Harley-Davidson heads into its May 5 Q1 earnings and strategic plan presentation with short sellers beating a rapid retreat — yet options traders loading up on puts, creating one of the more conflicted setups the stock has seen this year.
The short-covering story is the week's standout. Short interest fell nearly 16% in seven days, dropping from roughly 18.6 million shares to 15.7 million. That move dragged the float-adjusted short position from around 17% of free float down to 13.3% — a meaningful reduction in a matter of days. The sharpest single-day drop came between April 22 and April 24, when around 3 million shorted shares disappeared from the register. The 30-day trend is also lower, off 6%. Yet even after the retreat, 13% short interest is far from benign — it still places HOG in a heavily-shorted cohort, and the ORTEX short score of 60.8 sits in roughly the bottom decile by rank. The borrow market, at least, is comfortable: cost to borrow has eased to 0.46% from above 0.55% a month ago, and availability is loose, suggesting no squeeze mechanics are building.
Options positioning tells a starkly different story. The put/call ratio climbed to 1.68 — nearly 1.8 standard deviations above its 20-day average of 1.42 — and is now close to its 52-week high of 1.86. Demand for downside protection has accelerated across the past two weeks, with the PCR moving from around 1.27 in early April to its current elevated level. That divergence is worth naming directly: shorts are covering, but options traders are hedging hard. The two moves are not necessarily contradictory — covering shorts while buying puts could reflect a single tactical view, rotating the short exposure from the borrow market into the options market ahead of a binary event.
The Street is broadly skeptical, though not uniformly so. The consensus sits at hold, with nine analysts in that camp and none at outperform. The most recent initiations and target moves tell a consistent story of downward pressure: Wells Fargo initiated at Underweight with a $15 target in March, UBS cut its target from $27 to $19 that same month, and Citigroup trimmed to $23 from $28 in January. Morgan Stanley has carried an Underweight for months. The lone contrarian voice is DA Davidson, which holds a Buy with a $30 target. With HOG closing at $23.62 — up 21% over the past month — the stock has already run through or past several of the bear-case targets. The mean analyst target of around $21.67 now sits below the current price, a setup that typically generates caution rather than conviction. The EV/EBITDA of 17.3x has expanded by over 3 turns in the past 30 days, tracking the price rally. One standout from the factor model: the EPS surprise percentile is 95, meaning HOG has consistently beaten estimates — that history could matter on May 5.

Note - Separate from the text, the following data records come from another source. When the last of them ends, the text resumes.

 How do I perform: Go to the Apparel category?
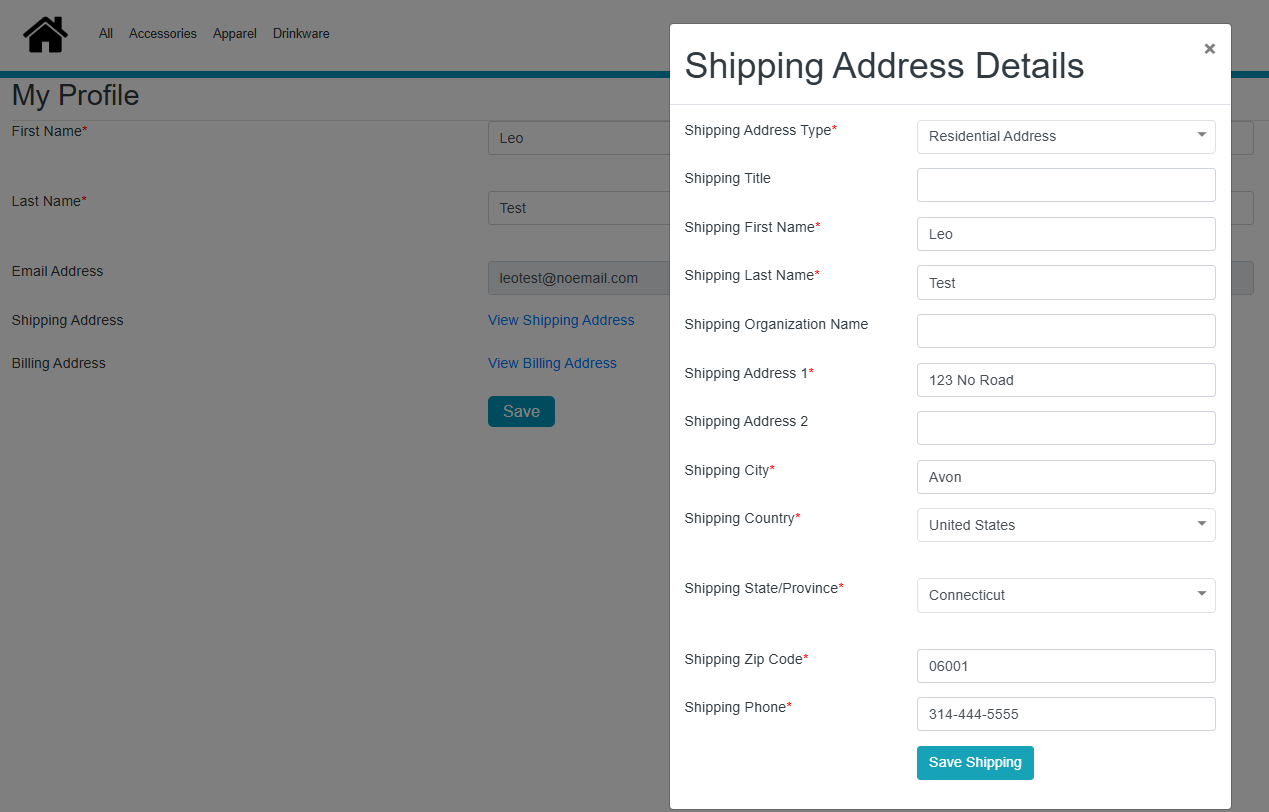coord(235,34)
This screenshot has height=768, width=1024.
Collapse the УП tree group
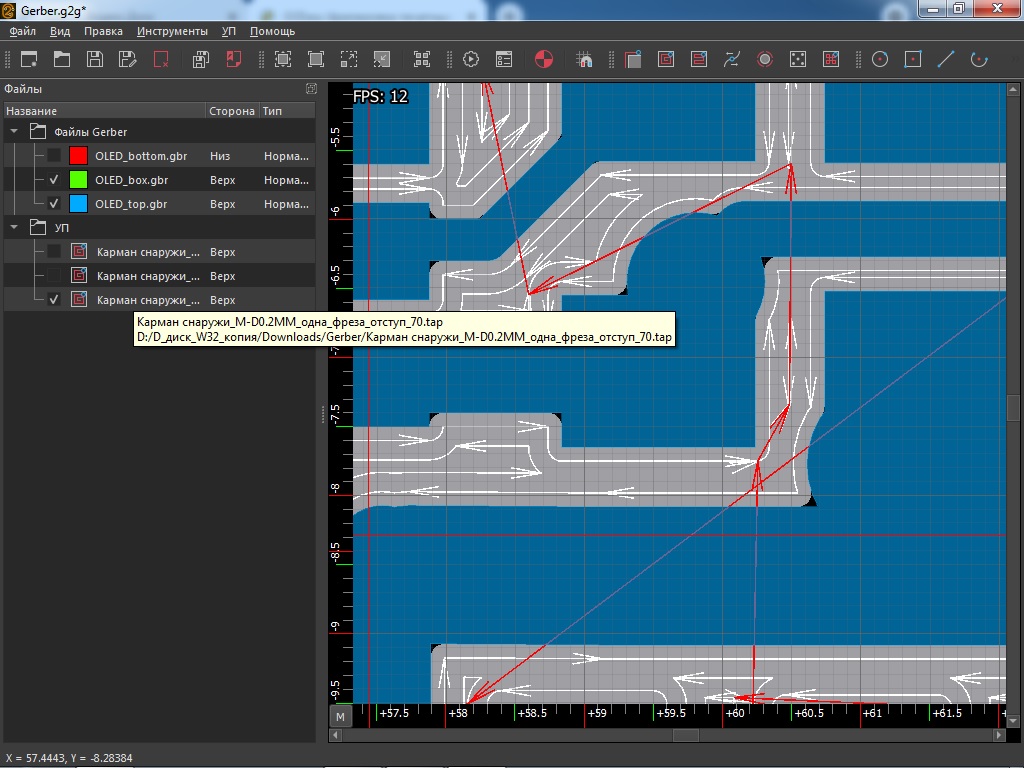pos(14,228)
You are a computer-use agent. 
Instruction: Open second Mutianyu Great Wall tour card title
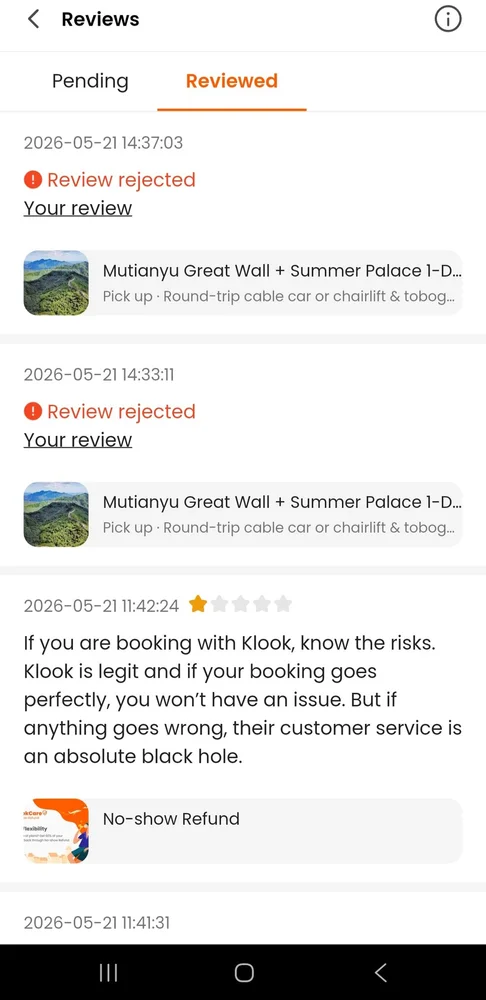tap(282, 503)
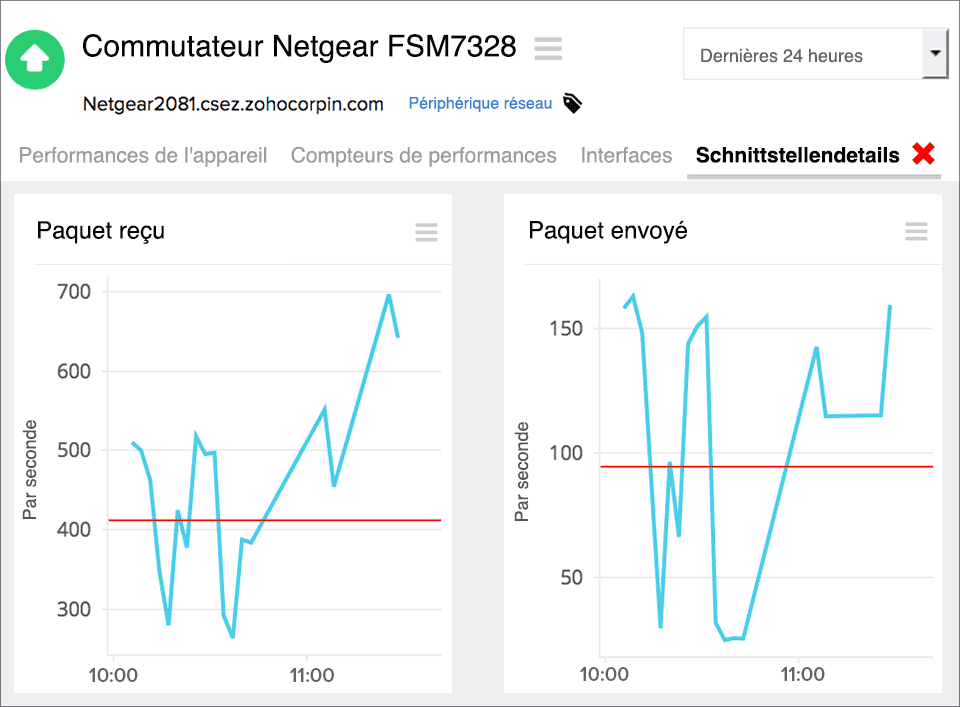Click the Paquet envoyé chart title
Image resolution: width=960 pixels, height=707 pixels.
point(607,231)
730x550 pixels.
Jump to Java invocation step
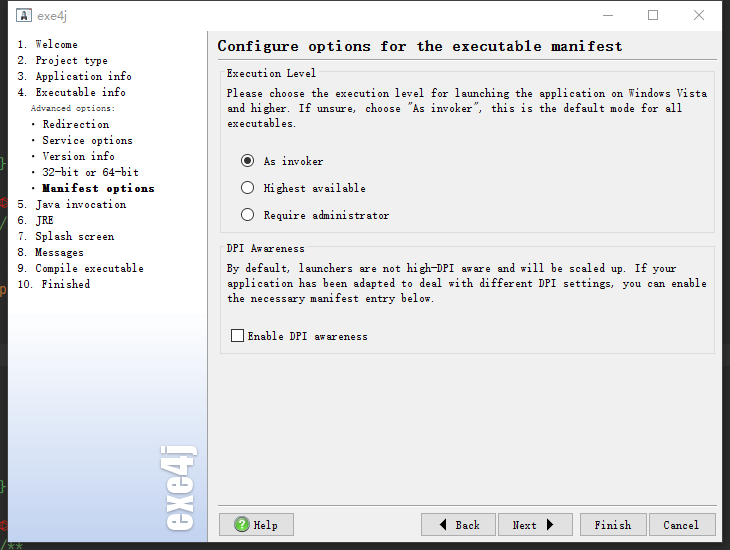pyautogui.click(x=81, y=204)
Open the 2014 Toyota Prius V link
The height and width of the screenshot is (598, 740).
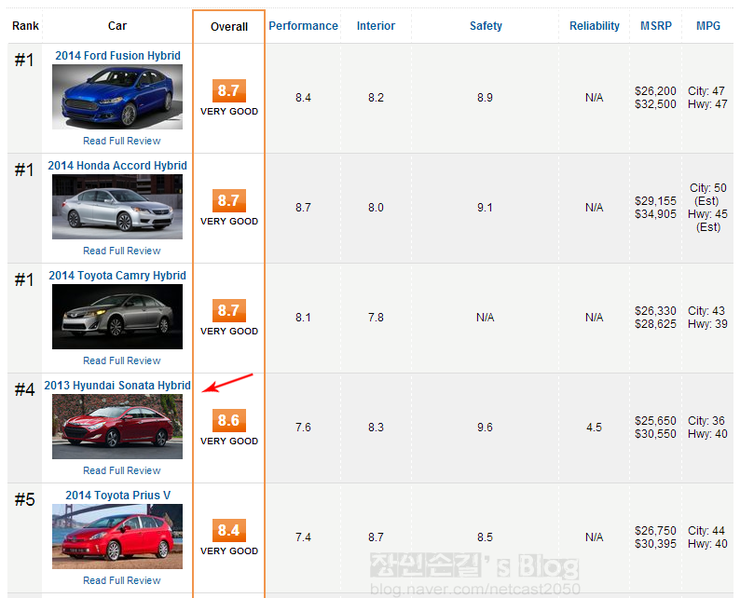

Insider activity reinforced the bullish lean from management. CEO Artie Starrs bought 15,000 shares at $19.10 in early March, a $286,500 purchase. Director Lori Flees added 4,000 shares at roughly the same price. Net insider buying over 90 days reached about 46,800 shares, worth around $900,000. These purchases were made when the stock was trading well below current levels, giving management a 24% paper gain in roughly seven weeks. That kind of executive buying at multi-year lows tends to generate attention, particularly in a stock where the bear case has been loudly argued by the Street.
The May 5 event is more than a routine earnings print. HOG confirmed it will present its new strategic plan on the same day — a potentially significant catalyst given the depth of the restructuring debate around the brand. The bear case centres on declining HDMC unit sales, gross margins that fell to 26.4% in Q3 2025, and rising tariff and FX headwinds. The bull case points to Touring and Adventure Touring shipment growth, a 37% domestic heavyweight market share, and signs that lower-priced bikes are gaining volume. The last two earnings reactions were relatively muted — up 2.2% the day after the February print, and down 0.1% in the prior period — suggesting the stock doesn't typically make dramatic one-day moves on results alone. The strategic plan could change that dynamic.
What to watch on May 5: whether management's revised strategy is credible enough to pull analyst targets above the current price, and whether short sellers who covered this week were early, or right.